(Saved entries)

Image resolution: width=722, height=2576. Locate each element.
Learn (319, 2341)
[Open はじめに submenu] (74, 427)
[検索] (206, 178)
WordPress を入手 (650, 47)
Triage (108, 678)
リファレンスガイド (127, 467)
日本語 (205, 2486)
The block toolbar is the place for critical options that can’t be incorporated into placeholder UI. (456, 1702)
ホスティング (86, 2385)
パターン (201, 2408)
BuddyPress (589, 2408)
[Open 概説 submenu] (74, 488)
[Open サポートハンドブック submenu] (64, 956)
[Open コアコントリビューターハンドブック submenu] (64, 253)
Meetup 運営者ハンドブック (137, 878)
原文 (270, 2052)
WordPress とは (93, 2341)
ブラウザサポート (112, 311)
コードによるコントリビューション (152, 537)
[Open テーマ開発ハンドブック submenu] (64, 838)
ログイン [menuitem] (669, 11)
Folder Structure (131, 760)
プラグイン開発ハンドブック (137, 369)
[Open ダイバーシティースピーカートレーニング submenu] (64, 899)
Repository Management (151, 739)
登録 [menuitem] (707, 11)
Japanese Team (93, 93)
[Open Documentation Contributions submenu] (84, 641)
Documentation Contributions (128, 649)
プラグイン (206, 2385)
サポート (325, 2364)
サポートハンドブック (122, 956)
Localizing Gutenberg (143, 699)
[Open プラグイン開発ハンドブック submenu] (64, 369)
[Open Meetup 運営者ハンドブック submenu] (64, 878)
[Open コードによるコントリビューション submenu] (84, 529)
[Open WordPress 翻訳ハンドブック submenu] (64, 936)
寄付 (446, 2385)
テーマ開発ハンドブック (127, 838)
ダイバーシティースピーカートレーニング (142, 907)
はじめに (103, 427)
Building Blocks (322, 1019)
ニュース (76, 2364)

▶ **EXERCISE**
Set down, exactly as they appear above, all lines from the one that has "Learn (319, 2341)" down to the one that has "コードによるコントリビューション (152, 537)", including those two and no others.

▶ **YOUR SOLUTION**
Learn (319, 2341)
[Open はじめに submenu] (74, 427)
[検索] (206, 178)
WordPress を入手 (650, 47)
Triage (108, 678)
リファレンスガイド (127, 467)
日本語 (205, 2486)
The block toolbar is the place for critical options that can’t be incorporated into placeholder UI. (456, 1702)
ホスティング (86, 2385)
パターン (201, 2408)
BuddyPress (589, 2408)
[Open 概説 submenu] (74, 488)
[Open サポートハンドブック submenu] (64, 956)
[Open コアコントリビューターハンドブック submenu] (64, 253)
Meetup 運営者ハンドブック (137, 878)
原文 (270, 2052)
WordPress とは (93, 2341)
ブラウザサポート (112, 311)
コードによるコントリビューション (152, 537)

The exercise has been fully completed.